Customers can “set it and forget it,” according to Sapone. Rather, users can say what they want once—like having the clothes in their Alfred-provided laundry bag washed—and the service will check for it every week. And over time, the service grows to anticipate customers’ needs.

When Sapone and her Harvard Business School classmate Jessica Beck launched Hello Alfred in 2013, the duo was managing all the ins and outs of the house. Although the team is still doing that today, Sapone says it’s more about managing quality, coordinating existing services on the market, and “automating the on-demand economy.”

“The value proposition hasn’t changed,” Sapone says. “We always planned to do it this way. But last May, we were like a ninja in your home. Now, we’re more like an air traffic controller. We’re thinking of your home as a smart home that’s powered by the Alfred system.”

Hello Alfred is meant to run in the background of customers’ lives. To ensure the company is delivering the highest quality customer experience, the team has hired the former senior director of software engineering for Foursquare, Jason Liszka, as well as employees from onefinestay and eBay Local, who have experience with the on-demand economy.

Hello Alfred announced it raised $10.5 million in mid-April, a mere five months after securing $2 million. With the funding, the 13-person team, which has offices in New York and Boston, will look to expand to other markets, including San Francisco.

“We have big plans to grow,” Sapone says, describing the geographies they are exploring as ones “where the [work] hours are long and the traffic is high.” The more friction in a city, the better—and Boston proved to be a great place to start.

“I think every startup should start in Boston,” Sapone says. “In Boston, each neighborhood has its own very different dynamic and ecosystem.”

And customers have their own attitude.

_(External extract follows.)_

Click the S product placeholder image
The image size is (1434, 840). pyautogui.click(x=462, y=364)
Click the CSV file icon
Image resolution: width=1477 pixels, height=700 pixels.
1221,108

Sapone noticed area residents have a “We can do it ourselves” mentality—one that comes with a stigma that if they send out their laundry, they must be lazy. That mentality has forced the team to build word-of-mouth buzz, however, and convince users, “This isn’t a laziness thing; this is a sheer insanity thing.”

The buzz is paying off. The company has made more than 18,000 runs—dry cleaning 57,600 shirts and delivering 3,326 pounds of dog food in the process.

Moving forward, the team will be working on tools they can equip their staff with so they can focus more on the customer experience. Sapone also hinted that, down the road, customers will be able to interact with Hello Alfred in a very conversational way, so it feels like a personal butler they’re talking to.

“This is an experiential product,” Sapone says. “It’s one about trust.”

And the company is trusting you don’t want to do your chores.